Directions.
From the forum thread about a dog acting oddly after a grooming visit, copy the part starting at "Should I take" and ending at "(Jun 27, 2008)".

[Passage to read — start]

# Odd behavior... Vet time?



## Sheltielover25 (Jan 18, 2011)

I need some opinions. My 23-month-old girl went to the groomer (as normal, individual groomer she knows/loves) on Thursday. She came back Thursday evening, acted normal, we went on a walk --she did get off her collar and scare us to death -- but normal night as usually. Friday she started acting odd. Normally, she's very interactive, up in your face if you call her, kisses anytime you want kind of girl. But she's been staying in her crate or under the bed, not excited really about treats, and just very malaise. She is eating (raw) fine and pooping just fine. Her nose occasionally gets warm at night, but other than that no illness signs. She will, I've noticed, occasionally bite at her back and and then sit promptly and usually run to her crate. Something is bother her it seems but we've felt every inch of her and visually inspected every inch of her more than once. Nothing on her where she jumps when a spot is touched or anything....

Should I take her to the vet? I'm not one who runs to the vet very easily. There are no holistic vets in the city I'm in, so I'm cautious of just picking up the phone and calling any vet. We haven't lived here long enough to find a vet yet... Curious what others think.


----------



## DaneMama (Jun 27, 2008)

Sounds like something isn't right....could be her anal glands. I would take her in to have them checked. Full/infected/painful anal glands can cause a dog to act very lethargic and weird. 

Keep us posted!


----------



## whiteleo (Sep 7, 2008)

She has been going poo normally?


----------



## Sheltielover25 (Jan 18, 2011)

whiteleo said:


> She has been going poo normally?

[Passage to read — finish]
[Entries provided — start]

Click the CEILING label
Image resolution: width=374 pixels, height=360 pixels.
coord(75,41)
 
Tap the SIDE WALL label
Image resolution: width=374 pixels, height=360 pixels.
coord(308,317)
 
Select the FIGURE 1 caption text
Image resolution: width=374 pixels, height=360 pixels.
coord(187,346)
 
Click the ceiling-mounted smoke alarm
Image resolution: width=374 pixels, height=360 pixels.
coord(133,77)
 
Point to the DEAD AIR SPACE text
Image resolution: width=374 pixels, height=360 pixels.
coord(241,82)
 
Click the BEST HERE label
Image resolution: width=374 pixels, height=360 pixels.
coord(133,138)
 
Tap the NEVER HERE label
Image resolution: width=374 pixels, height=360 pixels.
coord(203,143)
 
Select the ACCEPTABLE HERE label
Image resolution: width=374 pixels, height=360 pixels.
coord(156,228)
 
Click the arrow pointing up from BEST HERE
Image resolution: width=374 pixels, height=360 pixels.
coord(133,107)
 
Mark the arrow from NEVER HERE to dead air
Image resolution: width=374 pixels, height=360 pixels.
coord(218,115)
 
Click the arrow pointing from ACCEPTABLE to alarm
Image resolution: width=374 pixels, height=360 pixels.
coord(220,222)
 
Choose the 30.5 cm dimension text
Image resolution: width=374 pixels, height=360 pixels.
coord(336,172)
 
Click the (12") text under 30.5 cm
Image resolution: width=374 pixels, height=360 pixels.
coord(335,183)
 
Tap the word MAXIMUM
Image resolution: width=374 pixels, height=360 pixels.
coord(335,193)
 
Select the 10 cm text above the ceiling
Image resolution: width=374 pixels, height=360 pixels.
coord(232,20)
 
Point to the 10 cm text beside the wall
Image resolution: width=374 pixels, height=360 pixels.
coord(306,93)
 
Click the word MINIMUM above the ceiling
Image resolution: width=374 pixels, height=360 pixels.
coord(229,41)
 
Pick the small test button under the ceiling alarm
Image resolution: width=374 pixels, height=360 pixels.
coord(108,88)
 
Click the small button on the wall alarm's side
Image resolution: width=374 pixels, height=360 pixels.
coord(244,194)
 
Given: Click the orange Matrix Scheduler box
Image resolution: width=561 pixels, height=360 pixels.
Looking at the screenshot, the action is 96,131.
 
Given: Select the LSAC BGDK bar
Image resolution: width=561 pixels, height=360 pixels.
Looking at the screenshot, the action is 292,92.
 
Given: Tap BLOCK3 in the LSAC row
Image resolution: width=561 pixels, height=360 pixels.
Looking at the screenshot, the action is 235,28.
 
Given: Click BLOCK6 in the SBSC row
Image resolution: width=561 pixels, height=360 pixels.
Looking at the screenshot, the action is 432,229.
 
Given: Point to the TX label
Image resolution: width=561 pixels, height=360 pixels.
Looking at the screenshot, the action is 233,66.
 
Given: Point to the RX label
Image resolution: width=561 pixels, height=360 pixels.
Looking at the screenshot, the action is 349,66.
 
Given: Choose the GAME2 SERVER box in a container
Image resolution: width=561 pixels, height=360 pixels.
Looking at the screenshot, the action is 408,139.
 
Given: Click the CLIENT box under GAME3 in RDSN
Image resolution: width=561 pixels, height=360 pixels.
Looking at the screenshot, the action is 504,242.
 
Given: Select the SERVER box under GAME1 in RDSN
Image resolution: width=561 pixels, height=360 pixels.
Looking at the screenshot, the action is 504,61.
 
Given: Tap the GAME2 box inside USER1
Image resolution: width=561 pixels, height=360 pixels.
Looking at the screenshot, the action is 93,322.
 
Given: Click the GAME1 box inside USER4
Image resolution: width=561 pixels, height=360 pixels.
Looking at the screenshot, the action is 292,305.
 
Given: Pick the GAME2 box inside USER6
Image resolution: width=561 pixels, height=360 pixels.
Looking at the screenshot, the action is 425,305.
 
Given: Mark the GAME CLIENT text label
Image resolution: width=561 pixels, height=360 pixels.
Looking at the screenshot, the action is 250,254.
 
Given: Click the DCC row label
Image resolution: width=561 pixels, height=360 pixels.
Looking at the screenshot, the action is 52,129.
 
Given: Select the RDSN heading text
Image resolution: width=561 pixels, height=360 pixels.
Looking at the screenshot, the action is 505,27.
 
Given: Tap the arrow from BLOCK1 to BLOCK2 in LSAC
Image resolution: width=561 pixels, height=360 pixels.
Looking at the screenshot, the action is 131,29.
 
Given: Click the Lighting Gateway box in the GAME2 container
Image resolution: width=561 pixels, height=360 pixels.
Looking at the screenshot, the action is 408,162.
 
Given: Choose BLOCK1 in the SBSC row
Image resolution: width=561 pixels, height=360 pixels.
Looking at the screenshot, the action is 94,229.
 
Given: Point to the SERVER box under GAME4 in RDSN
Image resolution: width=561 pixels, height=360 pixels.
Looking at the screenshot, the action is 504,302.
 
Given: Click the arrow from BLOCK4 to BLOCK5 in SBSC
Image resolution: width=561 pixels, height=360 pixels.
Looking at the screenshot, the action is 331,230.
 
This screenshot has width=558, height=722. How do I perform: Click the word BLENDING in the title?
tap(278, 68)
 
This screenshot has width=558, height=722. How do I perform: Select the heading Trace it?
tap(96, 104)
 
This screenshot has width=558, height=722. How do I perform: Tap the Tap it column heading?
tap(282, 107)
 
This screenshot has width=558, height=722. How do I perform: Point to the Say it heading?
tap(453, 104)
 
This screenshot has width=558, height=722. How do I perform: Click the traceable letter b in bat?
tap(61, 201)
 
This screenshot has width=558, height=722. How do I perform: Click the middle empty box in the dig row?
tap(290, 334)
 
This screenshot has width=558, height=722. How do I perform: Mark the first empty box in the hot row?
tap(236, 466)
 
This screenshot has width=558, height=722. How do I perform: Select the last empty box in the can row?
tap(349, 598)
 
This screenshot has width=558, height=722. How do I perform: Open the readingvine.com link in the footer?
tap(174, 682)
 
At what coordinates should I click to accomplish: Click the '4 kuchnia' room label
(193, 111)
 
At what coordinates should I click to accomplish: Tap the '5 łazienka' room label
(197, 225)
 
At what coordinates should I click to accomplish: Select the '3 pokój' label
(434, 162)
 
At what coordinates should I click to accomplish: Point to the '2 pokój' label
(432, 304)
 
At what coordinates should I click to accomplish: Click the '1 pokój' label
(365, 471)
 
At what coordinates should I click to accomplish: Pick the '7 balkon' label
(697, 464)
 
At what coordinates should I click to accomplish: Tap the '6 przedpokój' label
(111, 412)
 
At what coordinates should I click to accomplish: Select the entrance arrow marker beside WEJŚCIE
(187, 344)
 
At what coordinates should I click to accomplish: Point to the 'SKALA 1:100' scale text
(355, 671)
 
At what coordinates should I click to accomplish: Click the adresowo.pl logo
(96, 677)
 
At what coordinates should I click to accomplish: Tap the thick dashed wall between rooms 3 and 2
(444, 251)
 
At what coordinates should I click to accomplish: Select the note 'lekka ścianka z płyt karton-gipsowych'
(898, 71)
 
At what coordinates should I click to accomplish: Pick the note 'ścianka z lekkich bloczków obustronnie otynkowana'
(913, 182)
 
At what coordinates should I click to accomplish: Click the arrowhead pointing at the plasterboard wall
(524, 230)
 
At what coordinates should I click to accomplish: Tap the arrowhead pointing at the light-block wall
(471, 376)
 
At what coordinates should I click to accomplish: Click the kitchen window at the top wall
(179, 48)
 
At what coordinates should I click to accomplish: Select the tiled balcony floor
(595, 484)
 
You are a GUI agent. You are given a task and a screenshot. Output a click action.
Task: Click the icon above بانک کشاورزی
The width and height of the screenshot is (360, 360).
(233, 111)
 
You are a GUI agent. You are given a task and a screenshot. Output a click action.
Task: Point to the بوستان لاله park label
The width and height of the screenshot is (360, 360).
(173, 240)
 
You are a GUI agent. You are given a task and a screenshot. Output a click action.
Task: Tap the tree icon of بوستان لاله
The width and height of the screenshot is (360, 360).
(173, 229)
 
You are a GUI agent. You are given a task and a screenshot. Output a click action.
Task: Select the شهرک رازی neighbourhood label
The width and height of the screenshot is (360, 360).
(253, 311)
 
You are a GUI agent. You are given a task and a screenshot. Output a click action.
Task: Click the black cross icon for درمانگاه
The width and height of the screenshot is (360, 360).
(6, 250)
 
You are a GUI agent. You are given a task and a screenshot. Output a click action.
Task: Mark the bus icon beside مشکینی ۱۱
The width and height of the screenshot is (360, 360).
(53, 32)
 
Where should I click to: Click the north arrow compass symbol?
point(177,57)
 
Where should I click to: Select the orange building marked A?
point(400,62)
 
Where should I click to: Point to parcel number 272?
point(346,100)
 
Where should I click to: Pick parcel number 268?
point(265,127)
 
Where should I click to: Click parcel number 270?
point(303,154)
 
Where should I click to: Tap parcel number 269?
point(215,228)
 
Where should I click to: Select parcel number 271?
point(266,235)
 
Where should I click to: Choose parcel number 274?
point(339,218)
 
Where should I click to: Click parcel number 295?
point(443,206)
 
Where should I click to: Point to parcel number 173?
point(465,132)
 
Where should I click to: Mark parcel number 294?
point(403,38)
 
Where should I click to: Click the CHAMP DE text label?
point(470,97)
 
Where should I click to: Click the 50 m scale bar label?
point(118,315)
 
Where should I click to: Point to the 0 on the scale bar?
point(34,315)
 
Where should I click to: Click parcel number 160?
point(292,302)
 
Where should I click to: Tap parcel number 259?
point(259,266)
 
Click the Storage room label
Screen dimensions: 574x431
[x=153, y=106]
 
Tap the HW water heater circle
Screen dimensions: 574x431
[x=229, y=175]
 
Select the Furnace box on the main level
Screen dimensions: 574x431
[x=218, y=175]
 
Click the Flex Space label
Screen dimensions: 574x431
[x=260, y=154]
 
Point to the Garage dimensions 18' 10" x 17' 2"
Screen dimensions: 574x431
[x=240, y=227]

[Entries provided — finish]

Result.
Should I take her to the vet? I'm not one who runs to the vet very easily. There are no holistic vets in the city I'm in, so I'm cautious of just picking up the phone and calling any vet. We haven't lived here long enough to find a vet yet... Curious what others think.


----------



## DaneMama (Jun 27, 2008)